== What to work on ==
Below are some records; quote exactly the lines from the one that contains "LC-Thick’n Saucy (282, 313)" through the one that contains "Reviews (136, 2184)", inclusive, and no others.

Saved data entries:
::::::

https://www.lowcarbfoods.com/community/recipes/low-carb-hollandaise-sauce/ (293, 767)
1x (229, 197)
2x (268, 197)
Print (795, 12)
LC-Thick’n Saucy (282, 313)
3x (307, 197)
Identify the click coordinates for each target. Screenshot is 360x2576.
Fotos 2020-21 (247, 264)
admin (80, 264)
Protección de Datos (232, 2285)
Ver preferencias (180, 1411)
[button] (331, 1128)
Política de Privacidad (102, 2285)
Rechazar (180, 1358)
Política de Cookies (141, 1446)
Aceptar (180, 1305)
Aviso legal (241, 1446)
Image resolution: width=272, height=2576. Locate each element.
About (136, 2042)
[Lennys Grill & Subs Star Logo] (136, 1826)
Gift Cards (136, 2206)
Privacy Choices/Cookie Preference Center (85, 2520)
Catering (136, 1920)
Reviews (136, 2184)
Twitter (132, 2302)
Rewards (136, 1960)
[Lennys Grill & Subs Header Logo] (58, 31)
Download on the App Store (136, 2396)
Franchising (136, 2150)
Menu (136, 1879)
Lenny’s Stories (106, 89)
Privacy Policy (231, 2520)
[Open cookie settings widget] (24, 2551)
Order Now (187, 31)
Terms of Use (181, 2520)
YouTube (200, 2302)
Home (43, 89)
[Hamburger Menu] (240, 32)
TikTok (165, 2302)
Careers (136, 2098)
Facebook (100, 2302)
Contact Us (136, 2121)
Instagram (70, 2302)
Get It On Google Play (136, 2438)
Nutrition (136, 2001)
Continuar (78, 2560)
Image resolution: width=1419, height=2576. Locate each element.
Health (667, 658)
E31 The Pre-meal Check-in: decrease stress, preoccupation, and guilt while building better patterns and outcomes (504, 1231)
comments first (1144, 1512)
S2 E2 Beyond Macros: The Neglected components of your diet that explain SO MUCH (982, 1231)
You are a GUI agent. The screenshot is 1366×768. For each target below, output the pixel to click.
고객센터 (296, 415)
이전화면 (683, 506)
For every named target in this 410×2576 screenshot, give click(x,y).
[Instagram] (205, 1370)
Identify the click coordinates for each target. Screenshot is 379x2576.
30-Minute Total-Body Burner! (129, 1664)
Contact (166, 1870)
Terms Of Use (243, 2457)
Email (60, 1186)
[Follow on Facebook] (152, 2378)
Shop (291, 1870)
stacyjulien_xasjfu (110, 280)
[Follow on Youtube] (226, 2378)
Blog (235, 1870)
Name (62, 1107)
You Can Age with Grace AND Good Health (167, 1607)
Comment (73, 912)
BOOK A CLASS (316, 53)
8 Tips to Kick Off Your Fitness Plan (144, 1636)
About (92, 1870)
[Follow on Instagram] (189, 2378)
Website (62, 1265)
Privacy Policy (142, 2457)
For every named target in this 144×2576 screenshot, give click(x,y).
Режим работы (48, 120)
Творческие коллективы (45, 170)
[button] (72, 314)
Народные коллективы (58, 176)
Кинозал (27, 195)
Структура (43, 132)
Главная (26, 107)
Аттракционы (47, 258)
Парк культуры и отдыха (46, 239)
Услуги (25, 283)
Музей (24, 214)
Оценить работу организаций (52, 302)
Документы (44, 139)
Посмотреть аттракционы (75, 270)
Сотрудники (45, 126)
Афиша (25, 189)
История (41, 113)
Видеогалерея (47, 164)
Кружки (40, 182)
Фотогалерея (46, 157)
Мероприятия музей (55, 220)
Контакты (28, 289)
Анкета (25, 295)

::::::

== Answer box ==
LC-Thick’n Saucy (282, 313)
3x (307, 197)
Identify the click coordinates for each target. Screenshot is 360x2576.
Fotos 2020-21 (247, 264)
admin (80, 264)
Protección de Datos (232, 2285)
Ver preferencias (180, 1411)
[button] (331, 1128)
Política de Privacidad (102, 2285)
Rechazar (180, 1358)
Política de Cookies (141, 1446)
Aceptar (180, 1305)
Aviso legal (241, 1446)
Image resolution: width=272, height=2576. Locate each element.
About (136, 2042)
[Lennys Grill & Subs Star Logo] (136, 1826)
Gift Cards (136, 2206)
Privacy Choices/Cookie Preference Center (85, 2520)
Catering (136, 1920)
Reviews (136, 2184)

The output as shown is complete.